The battle over Podcasts is heating up, James Cridland writes for Podnews:
Some time on March 19th, the BBC started blocking all access to its podcasts on Google search, Google Assistant, and Google Podcasts. No new podcasts have appeared within Google Podcasts since March 19th, and many podcasts have already been removed altogether from the service. All BBC podcasts are affected across Google properties, including the popular Global News Podcast and Brexitcast.
Kieran Clifton, BBC Director of Distribution & Business Development, posted a blog post clarifying the BBC’s stance:
Google has since begun to direct people who search for a BBC podcast into its own podcast service, rather than BBC Sounds or other third party services, which reduces people’s choice - an approach that the BBC is not comfortable with and has consistently expressed strong concerns about. We asked them to exclude the BBC from this specific feature but they have refused.

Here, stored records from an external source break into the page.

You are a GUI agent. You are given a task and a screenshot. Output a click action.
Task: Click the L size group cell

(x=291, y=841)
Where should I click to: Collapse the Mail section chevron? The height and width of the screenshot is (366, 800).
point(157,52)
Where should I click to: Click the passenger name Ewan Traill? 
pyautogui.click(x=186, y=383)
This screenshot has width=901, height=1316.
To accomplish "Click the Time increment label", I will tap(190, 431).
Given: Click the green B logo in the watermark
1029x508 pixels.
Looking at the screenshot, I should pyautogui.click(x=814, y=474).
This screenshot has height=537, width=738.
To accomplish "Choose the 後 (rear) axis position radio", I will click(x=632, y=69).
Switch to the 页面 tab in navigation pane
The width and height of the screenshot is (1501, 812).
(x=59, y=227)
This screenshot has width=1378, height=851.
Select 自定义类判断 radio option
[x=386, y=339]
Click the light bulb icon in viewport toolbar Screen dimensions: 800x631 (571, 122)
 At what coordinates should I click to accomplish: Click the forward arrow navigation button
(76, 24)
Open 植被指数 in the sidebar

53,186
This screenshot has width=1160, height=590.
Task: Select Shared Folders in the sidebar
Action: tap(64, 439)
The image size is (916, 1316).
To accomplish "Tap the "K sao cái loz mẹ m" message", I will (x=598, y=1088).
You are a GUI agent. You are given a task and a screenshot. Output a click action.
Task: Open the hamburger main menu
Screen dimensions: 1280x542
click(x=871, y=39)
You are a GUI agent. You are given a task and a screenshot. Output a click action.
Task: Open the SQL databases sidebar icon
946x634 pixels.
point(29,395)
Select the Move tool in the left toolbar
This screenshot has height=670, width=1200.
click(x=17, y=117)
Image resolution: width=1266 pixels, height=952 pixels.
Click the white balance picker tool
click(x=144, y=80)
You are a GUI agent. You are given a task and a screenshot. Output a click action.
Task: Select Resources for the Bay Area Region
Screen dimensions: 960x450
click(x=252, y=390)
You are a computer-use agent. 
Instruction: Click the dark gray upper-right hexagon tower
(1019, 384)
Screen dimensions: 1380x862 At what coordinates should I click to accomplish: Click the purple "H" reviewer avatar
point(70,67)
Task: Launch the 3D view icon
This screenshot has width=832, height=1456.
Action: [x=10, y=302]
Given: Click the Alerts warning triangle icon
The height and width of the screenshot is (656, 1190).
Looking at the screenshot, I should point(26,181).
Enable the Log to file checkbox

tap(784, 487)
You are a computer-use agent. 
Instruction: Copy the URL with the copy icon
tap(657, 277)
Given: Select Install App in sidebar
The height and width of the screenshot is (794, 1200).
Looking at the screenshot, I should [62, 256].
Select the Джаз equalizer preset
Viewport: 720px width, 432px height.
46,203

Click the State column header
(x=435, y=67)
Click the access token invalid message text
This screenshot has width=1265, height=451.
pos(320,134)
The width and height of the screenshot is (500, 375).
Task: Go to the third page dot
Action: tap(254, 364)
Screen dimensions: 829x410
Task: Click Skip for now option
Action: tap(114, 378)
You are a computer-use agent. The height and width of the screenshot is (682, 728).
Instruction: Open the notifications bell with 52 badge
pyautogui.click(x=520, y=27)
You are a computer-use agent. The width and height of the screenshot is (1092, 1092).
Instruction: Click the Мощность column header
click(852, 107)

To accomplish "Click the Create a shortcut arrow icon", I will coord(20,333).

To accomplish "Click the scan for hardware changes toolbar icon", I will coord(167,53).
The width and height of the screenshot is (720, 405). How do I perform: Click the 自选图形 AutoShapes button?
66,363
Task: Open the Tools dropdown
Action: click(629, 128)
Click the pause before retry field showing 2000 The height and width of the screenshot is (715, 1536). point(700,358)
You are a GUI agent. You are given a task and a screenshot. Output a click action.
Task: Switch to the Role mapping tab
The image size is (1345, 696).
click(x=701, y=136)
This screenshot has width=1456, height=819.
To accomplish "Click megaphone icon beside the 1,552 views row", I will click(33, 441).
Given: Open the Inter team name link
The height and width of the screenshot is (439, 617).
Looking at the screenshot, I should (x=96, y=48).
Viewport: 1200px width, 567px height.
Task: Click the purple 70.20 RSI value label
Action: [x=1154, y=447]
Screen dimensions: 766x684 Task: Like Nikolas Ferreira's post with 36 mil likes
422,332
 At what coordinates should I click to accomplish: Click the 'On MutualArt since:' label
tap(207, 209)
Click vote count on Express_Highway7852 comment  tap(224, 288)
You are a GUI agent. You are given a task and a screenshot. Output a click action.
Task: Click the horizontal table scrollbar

The Podnews article has now been updated to address those points (under the “Update” header in the article). While there is an issue here that, as the owner of a search engine, Google is giving an unfair advantage to its own products. Other than that Google doesn’t appear to be doing anything wrong. Google’s search integration feature appears to be implemented on top of the podcast format in exactly the way the open nature of the format facilitates. From the Podnews update:
Additional play buttons that play the audio within the pre-installed Google Podcasts player directly from the BBC web servers (so the BBC gets the full consumption data).
Many content providers, many compatible players (Google Podcasts being one of the many players) is exactly what makes podcasts great. This model fosters competition providing user choice, which cultivates innovation and avoids the user-hostile anti-patterns that vendor lock-in make possible.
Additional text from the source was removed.